So, the game turned out to be better than most people were expecting, huh?  It looked like the Cardinals would actually pull it out there before order was restored.  The commercials weren't too bad, either: No instant classics, but no appallingly bad taste, either.  The Solipsist liked the Denny's commercial featuring the wiseguys trying to plan a hit while an overeager waitress spray-painted a whipped-cream smiley face on pancakes.  But since this was promoting a "free breakfast" giveaway for this Tuesday, one suspects that this commercial will not get a lot of airplay.  And Bruce was, of course, Bruce.  Who could ask for anything more?

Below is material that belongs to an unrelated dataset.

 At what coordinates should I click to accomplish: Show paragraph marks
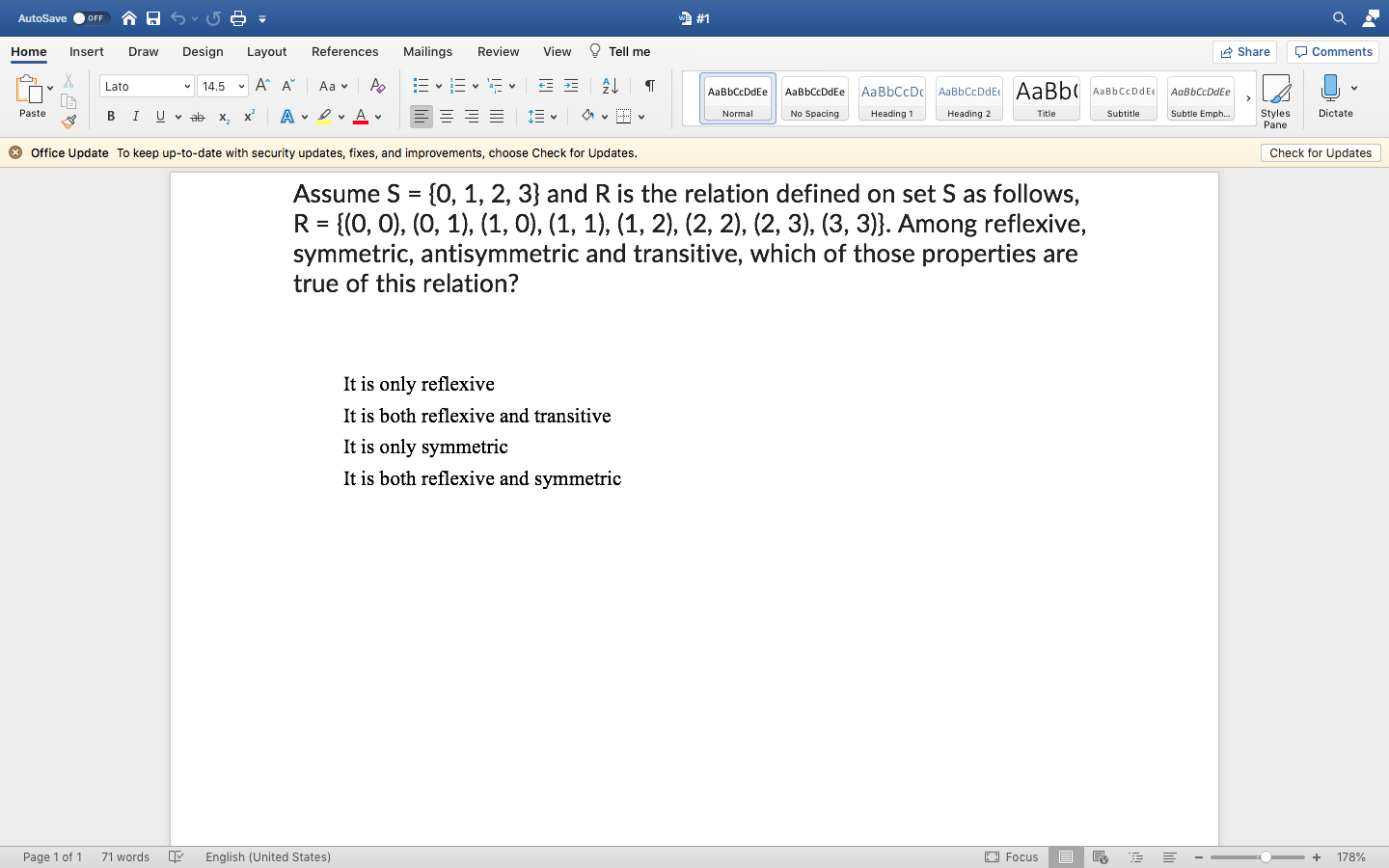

Well, apparently, the folks at Citigroup could ask for more, in the form of $42 million corporate jet.  (How's THAT for a segue?)  This is relatively old news, but William Garvey, an apologist for the private-jet industry, had an op-ed in today's paper.  He explained that corporate jets should not be considered extravagances: They allow businessmen to be more productive, you see.  With a private jet, dealmakers can swoop into town ahead of their competitors to seal deals, and they can make productive use of flight time by going over that PowerPoint presentation one more time.  The Solipsist is sure that this was the sole reason for Citigroup's purchase.  Harvey did make some good points about the private-jet industry providing lots of juicy American jobs; of course, this would have been more convincing had Citigroup not been purchasing a jet from a French company (Falcon).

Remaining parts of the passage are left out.